Appeal from an order of the Superior Court of the City and County of San Francisco denying a new trial.
The court erred in allowing the witness Dr. McLean to testify that he prescribed for the testator for mental trouble while he was his attending physician. ( Code Civ. Proc., sec. 1881, part 4; Streeter v. City of Breckenridge , 23 Mo.App. 244; Westover v. Aetna Life Ins. Co ., 99 N.Y. 56; 52 Am. Rep. 1; Briggs v. Briggs , 20 Mich. 34; Renihan v. Dennin , 103 N.Y. 573; 57 Am. Rep. 770; Loder v. Whelpley , 111 N.Y. 239; Heuston v. Simpson , 115 Ind. 62; 7 Am. St. Rep. 409; Freel v. Market St. Cable Ry. Co ., 97 Cal. 40.) The court erred in admitting evidence offered to show improper relations between the testator and his widow before their marriage and during the life of his first wife, as it had no tendency to show undue influence exercised at the time the will was executed, some nine years thereafter. (Webber v. Sullivan, 58 Iowa 260; Batchelder v. Batchelder , 139 Mass. 1; Pierce v. Pierce , 38 Mich. 418.) The court erred in refusing to allow the appellant to show the nature and extent of the property belonging to the testator. (Davis v. Calvert, 5 Gill. & J. 269; 25 Am. Dec. 282; Daniel v. Daniel , 39 Pa. St. 207; Reichenbach v. Ruddach , 127 Pa. St. 564; Delafield v. Parish , 25 N.Y. 23.) The court erred in instructing the jury, that if the testator omitted a bequest he desired to make the instrument was incomplete and not his will. (Comstock v. Hadlyme etc. Soc ., 8 Conn. 254; 20 Am. Dec. 100; see, also, Creely v. Ostrander, 3 Bradf. (N. Y.) 113.) The court erred in overruling the objection of proponent to the admission in evidence of the nurse's record, kept by her during the testator's last illness. (1 Wharton's Evidence, secs. 768 et seq.; Kerns v. McKean , 76 Cal. 89.)

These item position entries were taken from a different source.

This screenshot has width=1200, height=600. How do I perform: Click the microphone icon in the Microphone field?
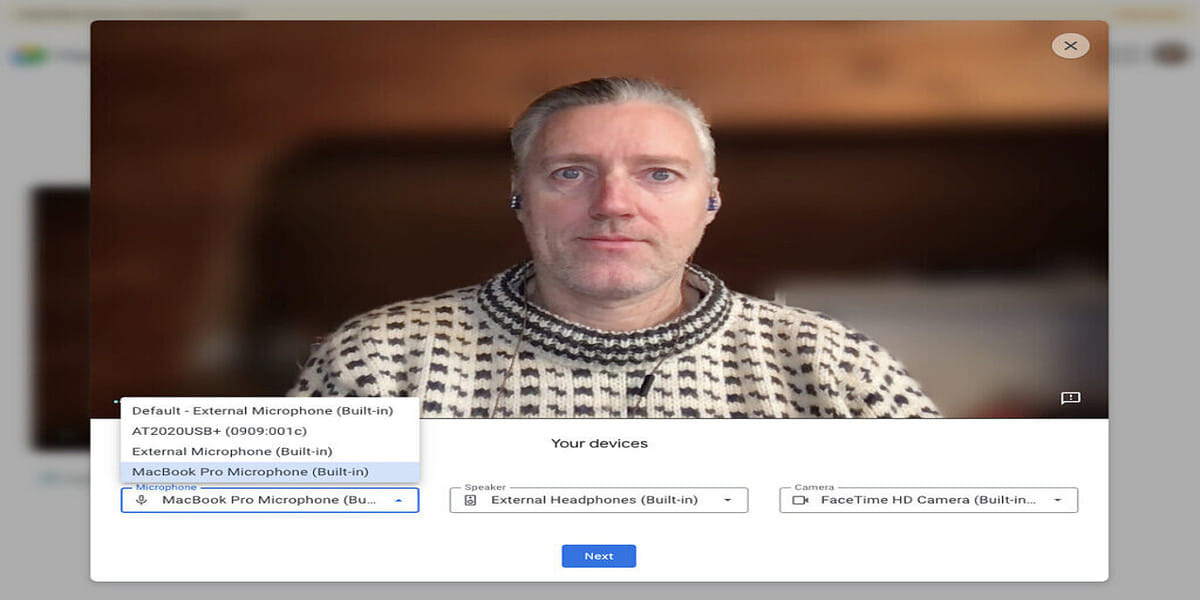pyautogui.click(x=140, y=500)
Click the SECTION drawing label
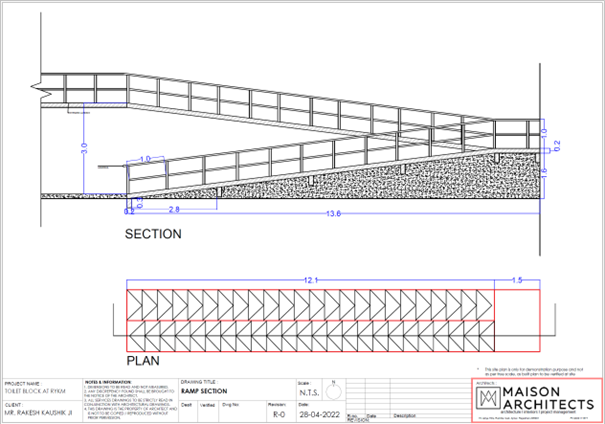 pyautogui.click(x=153, y=234)
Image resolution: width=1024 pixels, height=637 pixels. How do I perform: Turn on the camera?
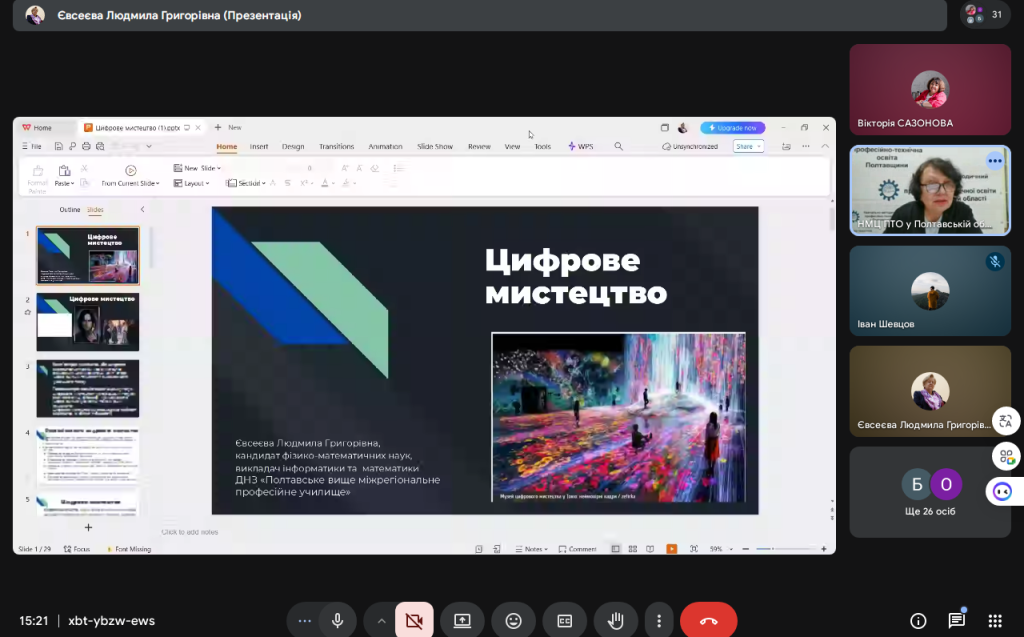414,620
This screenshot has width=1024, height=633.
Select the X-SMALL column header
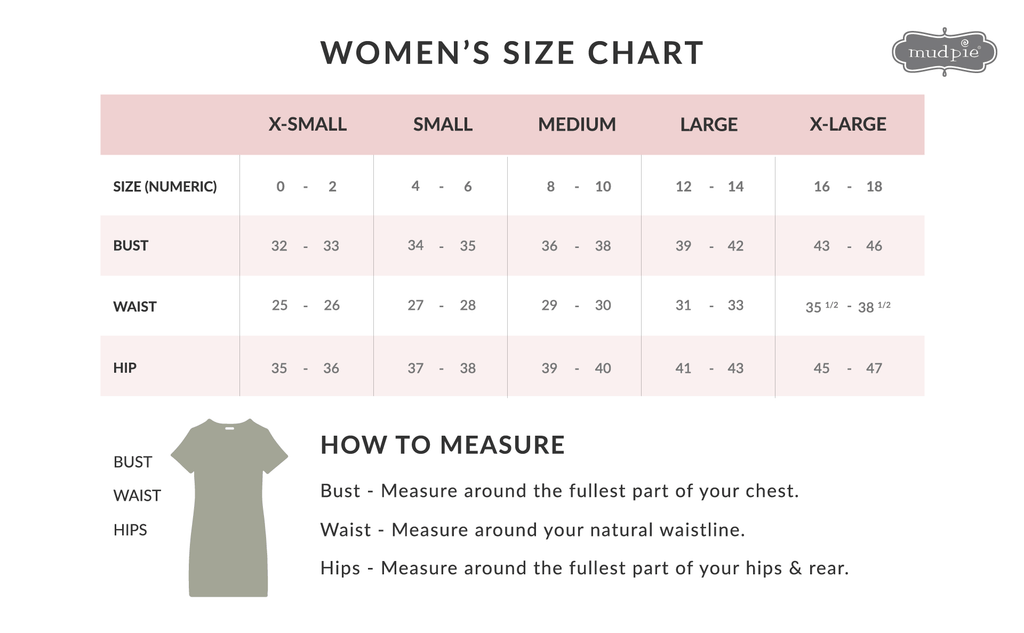[x=307, y=125]
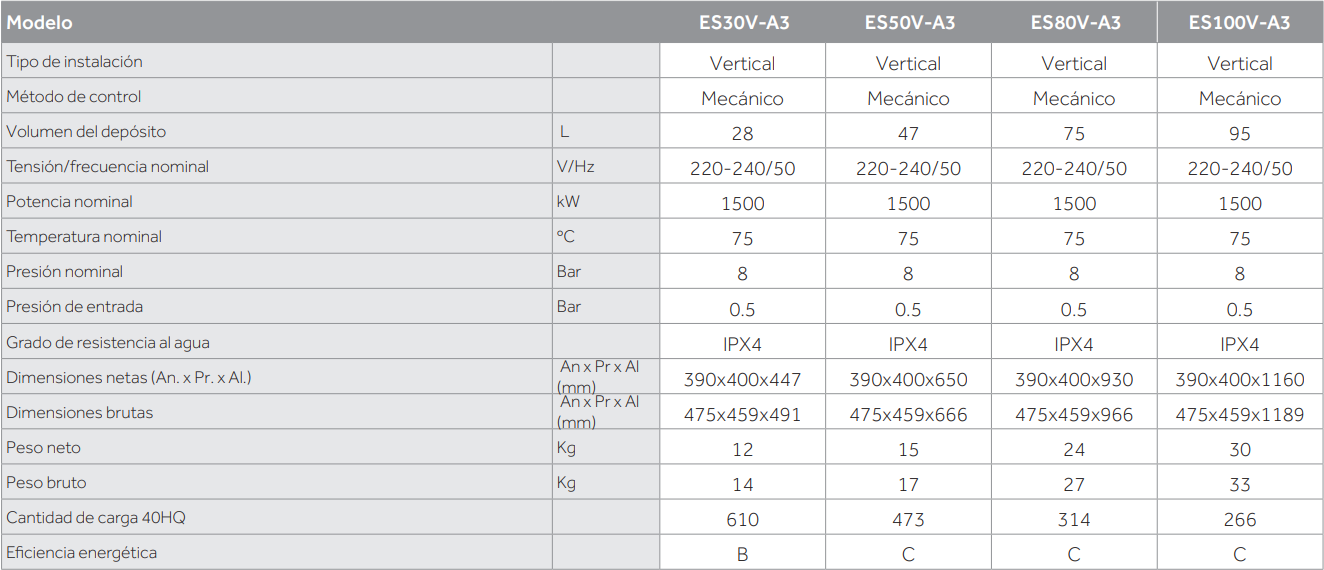Select the V/Hz unit cell
This screenshot has height=570, width=1324.
click(575, 167)
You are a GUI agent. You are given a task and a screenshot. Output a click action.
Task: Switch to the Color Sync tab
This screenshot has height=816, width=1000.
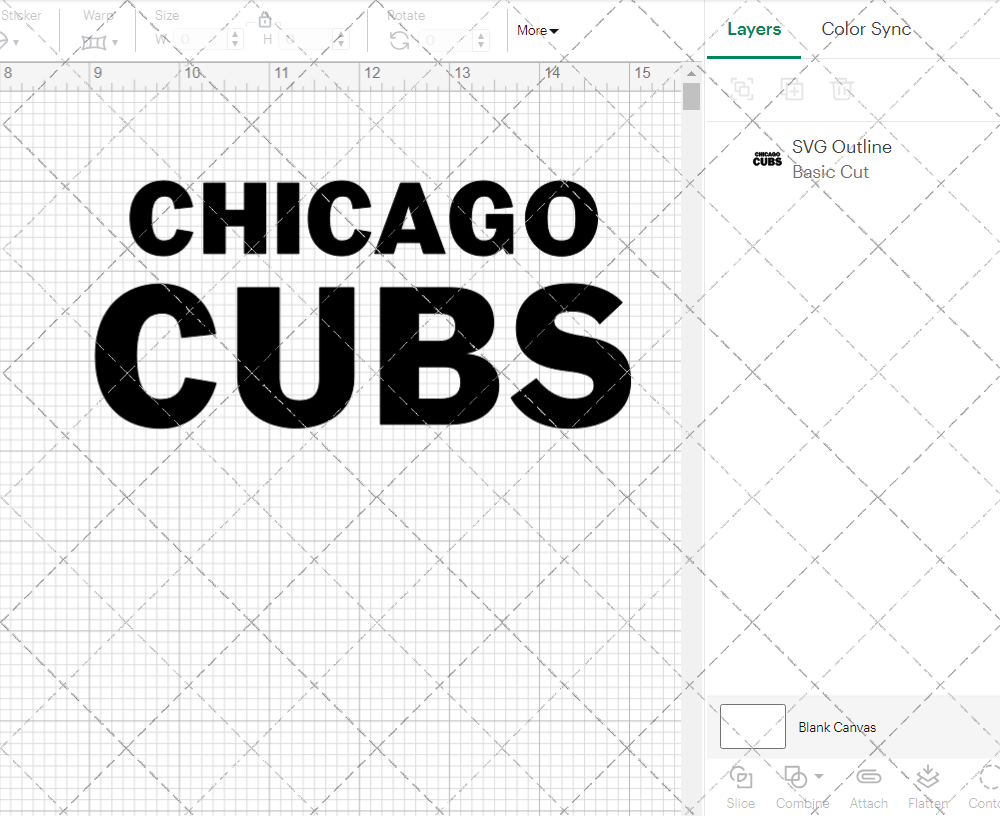pos(866,29)
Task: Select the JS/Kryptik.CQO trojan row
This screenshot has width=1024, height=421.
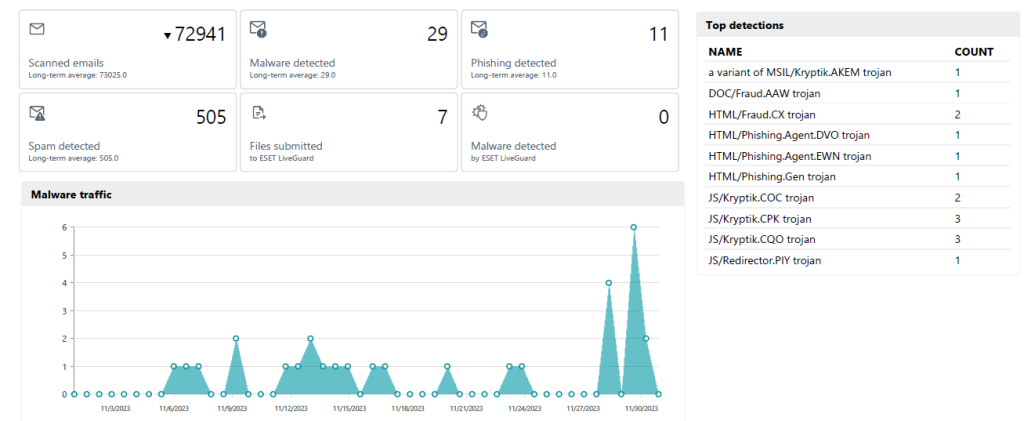Action: pos(762,239)
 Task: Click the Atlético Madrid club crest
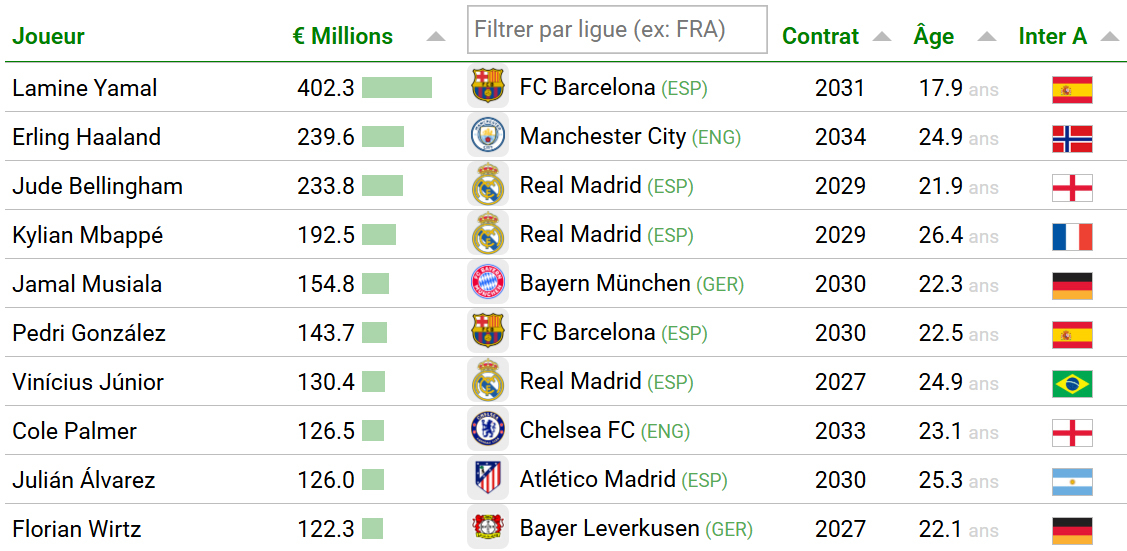tap(488, 479)
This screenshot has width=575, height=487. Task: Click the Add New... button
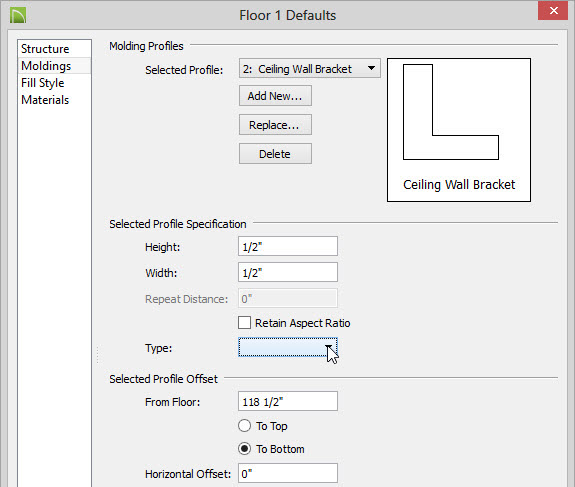275,96
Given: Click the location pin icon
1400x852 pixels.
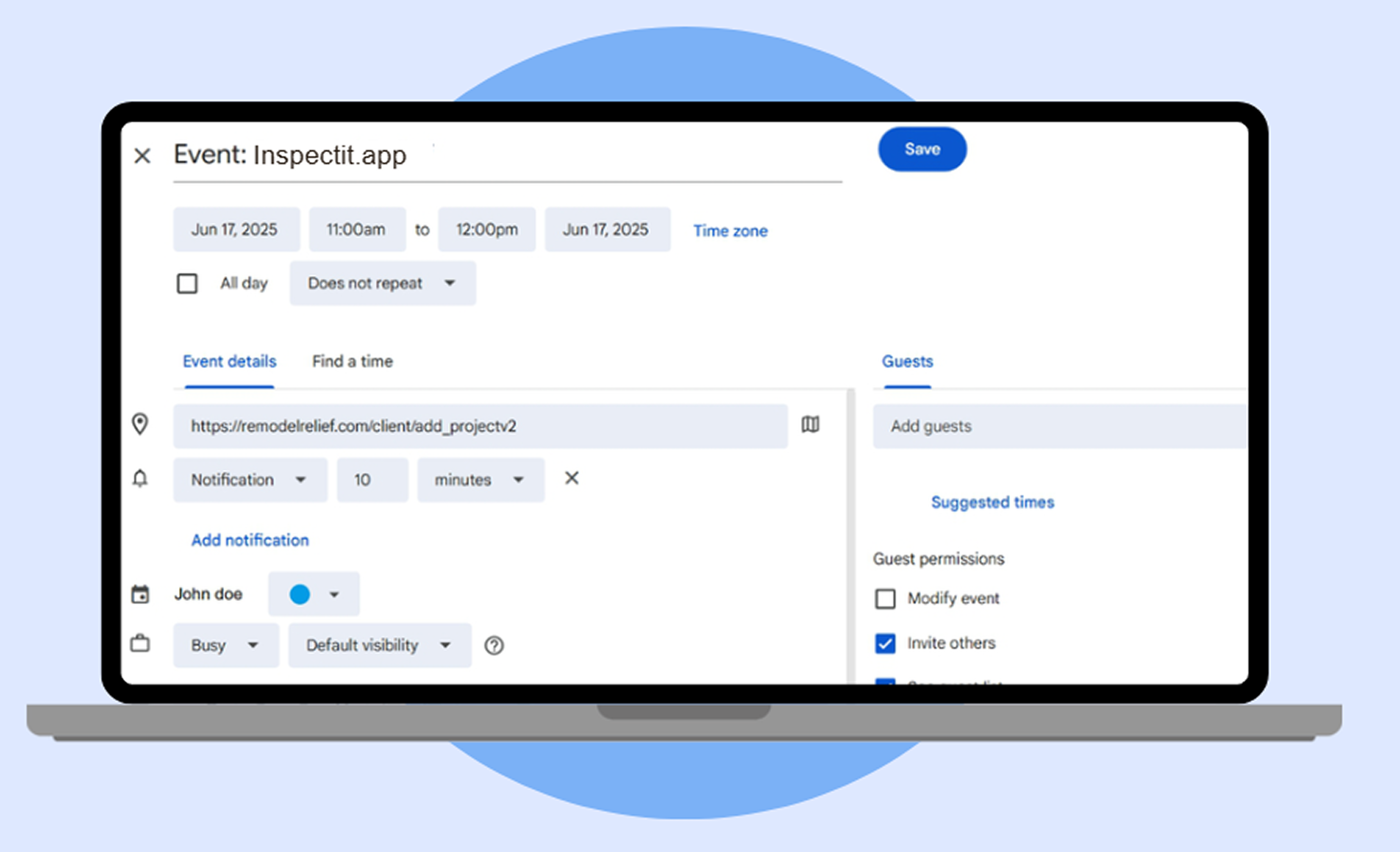Looking at the screenshot, I should pos(140,424).
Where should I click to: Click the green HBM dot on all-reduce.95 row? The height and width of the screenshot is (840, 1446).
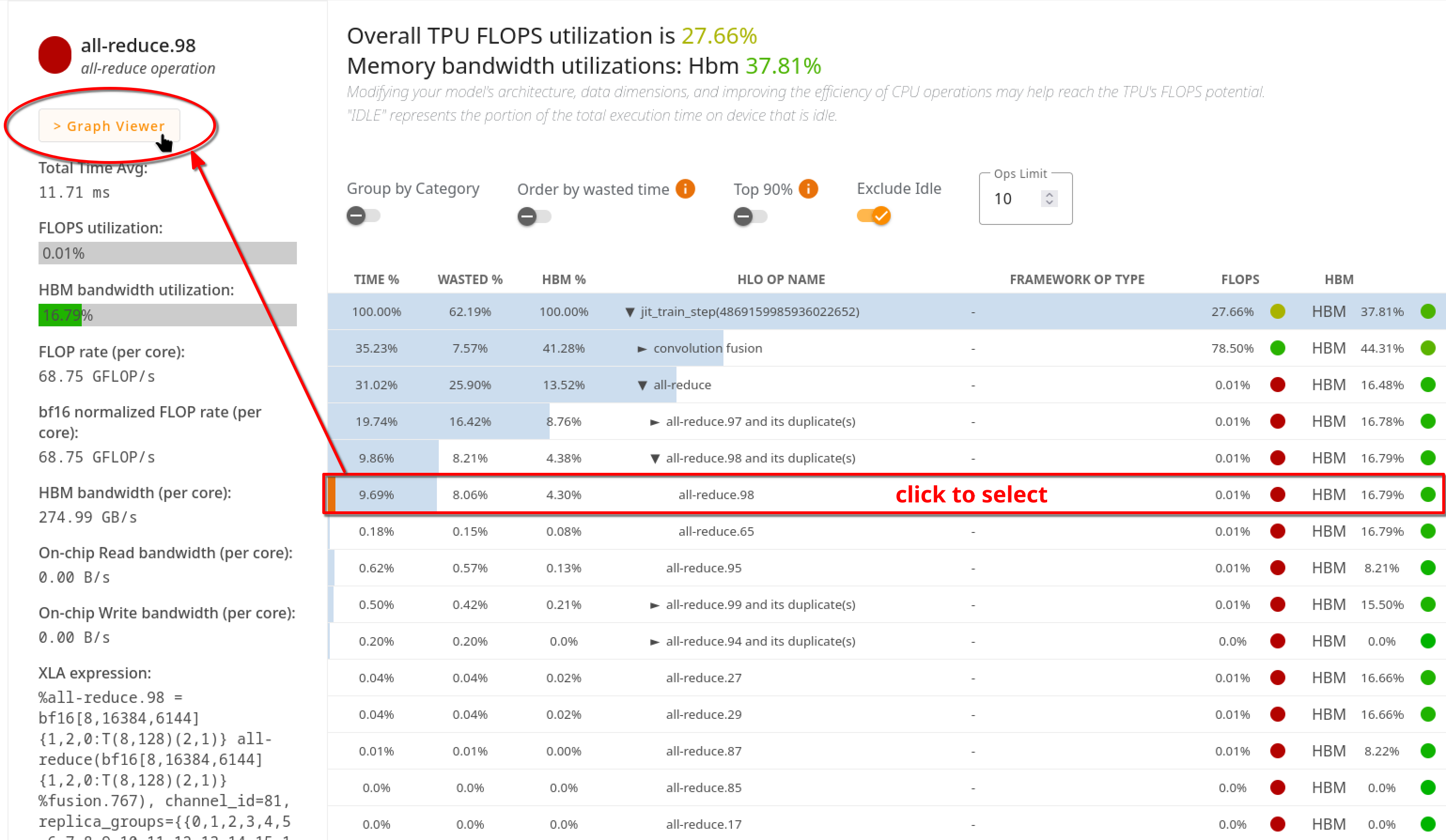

Although the question asked the witness Dr. McLean was one which involved a privileged communication, yet the privilege is one that can be waived by the patient's heirs and representatives, and was so waived. (Fraser v. Jennison , 42 Mich. 206; Groll v. Tower , 85 Mo. 249; 55 Am. Rep. 358; Thompson v. Ish , 99 Mo. 160; 17 Am. St. Rep. 552; Morris v. Morris , 119 Ind. 341.) The court properly admitted, upon the question of undue influence, evidence showing the relations between the testator and his wife before their marriage. (Main v. Ryder , 84 Pa. St. 217; Dean v. Negley , 41 Pa. St. 312; 80 Am. Dec. 620; Rudy v. Ulrich , 69 Pa. St. 177; 8 Am. Rep. 238; Kessinger v. Kessinger , 37 Ind. 341; Dickie v. Carter , 42 Ill. 376; Redf. Am. Cases on Wills, 420, 439; Small v. Small , 4 Me. 220; 16 Am. Dec. 253; Reynolds v. Root, 62 Barb. 250; Jackman's Will , 26 Wis. 104.) It was the province of the jury to weigh the evidence, and considering the evidence and the blank provisions in the will itself and all the facts and circumstances surrounding it, to determine whether the instrument offered for probate was the complete will of the deceased or not. (1 Williams on Executors, p. 74; Rochelle v. Rochelle, 10 Leigh, 125; Murry v. Murry, 6 Watts, 353.)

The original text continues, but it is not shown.